EDUCATION
– OPINIONS ET POINTS DE VUE- LECTURE/ALI HADJ TAHAR
© Ali Hadj Tahar, fb, lundi 22-2-2021
On apprend à lire et à aimer les livres dès l'enfance,
sinon on ne lit jamais de livres. L'école algérienne fait détester la lecture
aux enfants. Déjà en première année, elle leur donne à apprendre des sourate qu'ils ne savent même pas lire, et même des phrases,
insipides et sans âme ni attrait. En deuxième année, ils ont des textes mal
écrits, compliqués et qui dépassent donc leur niveau. Entre la 1ère année et la
2ème année, ils ont déjà eu à apprendre plus de 8 sourates et plusieurs poèmes! Apprendre, apprendre de force, au lieu de leur
donner à lire de beaux textes. Les textes des livres de lecture sont écrits par
des inspecteurs ou des directeurs centraux du ministère qui, en plus de leur
salaire, perçoivent, semble-t-il près de 1 milliard de centimes en droits
d'auteur par ouvrage! Voila
aussi la raison pour laquelle, pour chaque niveau il y a au moins 4 livres
pédagogiques et que le tableau ne sert à rien dans une classe ! Et aussi
pourquoi les cartables de nos enfants sont si lourds.
Avec toute cette surcharge de textes imposés,
rébarbatifs, sans attrait et difficiles dont l'élève ne comprend rien, comment
inculquer l'amour du livre? Au contraire, l'enfant
considère la lecture comme un supplice. Tout comme il considère la "tiknologia" les mathématiques, la dirassat
al mouhit (étude de l'environnement), l'éducation
islamique et éducation civique (tout ça à 6 ans), comme des épreuves pour le
punir, des matières qui ne lui donnent aucun plaisir, vu le volume et la
difficulté qu'il doit essayer de résoudre car ils dépassent son niveau.
Apprendre sans comprendre, répéter sans saisir le sens, que ce soit en langue
arabe, en tarbia dinia, en riyadhiyat (mathématiques) ou en "technologie"

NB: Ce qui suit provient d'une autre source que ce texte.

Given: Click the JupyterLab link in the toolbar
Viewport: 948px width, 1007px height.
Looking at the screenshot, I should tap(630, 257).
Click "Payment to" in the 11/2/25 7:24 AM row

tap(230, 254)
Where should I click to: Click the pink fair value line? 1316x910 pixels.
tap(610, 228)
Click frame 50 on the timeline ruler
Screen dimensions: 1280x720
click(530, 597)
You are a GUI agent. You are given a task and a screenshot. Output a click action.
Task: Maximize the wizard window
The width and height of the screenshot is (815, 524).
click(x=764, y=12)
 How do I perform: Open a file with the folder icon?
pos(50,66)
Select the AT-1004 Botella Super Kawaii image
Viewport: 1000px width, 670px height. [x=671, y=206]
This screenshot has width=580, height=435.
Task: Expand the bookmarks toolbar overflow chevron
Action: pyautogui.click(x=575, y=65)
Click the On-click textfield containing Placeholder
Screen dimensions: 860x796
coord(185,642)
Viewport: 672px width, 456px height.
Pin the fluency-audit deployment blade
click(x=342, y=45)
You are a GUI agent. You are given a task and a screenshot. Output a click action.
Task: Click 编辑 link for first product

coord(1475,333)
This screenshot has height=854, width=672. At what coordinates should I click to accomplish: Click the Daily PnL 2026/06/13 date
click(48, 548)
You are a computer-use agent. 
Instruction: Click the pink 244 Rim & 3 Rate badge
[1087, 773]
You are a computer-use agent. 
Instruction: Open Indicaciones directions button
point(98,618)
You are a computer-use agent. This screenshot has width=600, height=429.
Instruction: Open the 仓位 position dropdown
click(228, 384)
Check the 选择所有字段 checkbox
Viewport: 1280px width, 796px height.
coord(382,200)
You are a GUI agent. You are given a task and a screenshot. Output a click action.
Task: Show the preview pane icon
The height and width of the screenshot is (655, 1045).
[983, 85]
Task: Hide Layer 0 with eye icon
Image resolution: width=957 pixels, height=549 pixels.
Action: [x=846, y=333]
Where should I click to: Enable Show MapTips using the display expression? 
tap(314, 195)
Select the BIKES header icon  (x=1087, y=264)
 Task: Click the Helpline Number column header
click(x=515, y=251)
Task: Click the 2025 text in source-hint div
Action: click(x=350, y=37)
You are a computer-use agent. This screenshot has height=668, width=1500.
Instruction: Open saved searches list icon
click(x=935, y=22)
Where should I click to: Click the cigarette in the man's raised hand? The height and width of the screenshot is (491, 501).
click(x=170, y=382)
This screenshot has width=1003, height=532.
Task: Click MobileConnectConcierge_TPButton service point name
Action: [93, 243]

(quels termes barbares pour un enfant de 6 ans !). L'enfant n'apprend pas le
calcul, il apprend les "mathématiques", et certains spécialistes
veulent nous faire croire qu'on peut commencer à apprendre les ensembles avant
de connaitre sa table de multiplication, à faire une soustraction, une division
ou même une addition. Je n'ai jamais compris où notre ministère a trouvé le tafkiq des nombres (décomposition des nombres:
ex: 80=40+40 ou 55+25 etc..) et à quoi cela sert-il à
un enfant, puisque le cerveau apprend automatiquement à décomposer les nombres
quand il a appris à additionner, diviser ou à multiplier.
Quand l'enfant bute dans la lecture, sur la
compréhension d'un texte, quand on lui demande encore des efforts
supplémentaires pour saisir un raisonnement mathématique complexe, il doit
alors faire des cours de rattrapage, payer des cours supplémentaires au lieu de
jouer, de se distraire... On lui a volé son temps, on lui a brisé son enfance,
empêché d'apprendre et de connaitre son environnement, de découvrir son corps,
d'explorer son énergie dans les jeux, dans l'amitié, dans le rire et la joie...
Il garde alors un souvenir d'une école oppressive. On ne lui a pas appris les
mathématiques car même étant à l'université, il doit encore utiliser sa
calculatrice pour multiplier 37 ou diviser 49 par 2. Et aucun texte appris ou
lu à l'école ne lui a fait aimer la poésie des mots, le
beauté d'un texte à même de relier cet être humain à la littérature, à
même de le relier à la poésie de manière naturelle et définitive.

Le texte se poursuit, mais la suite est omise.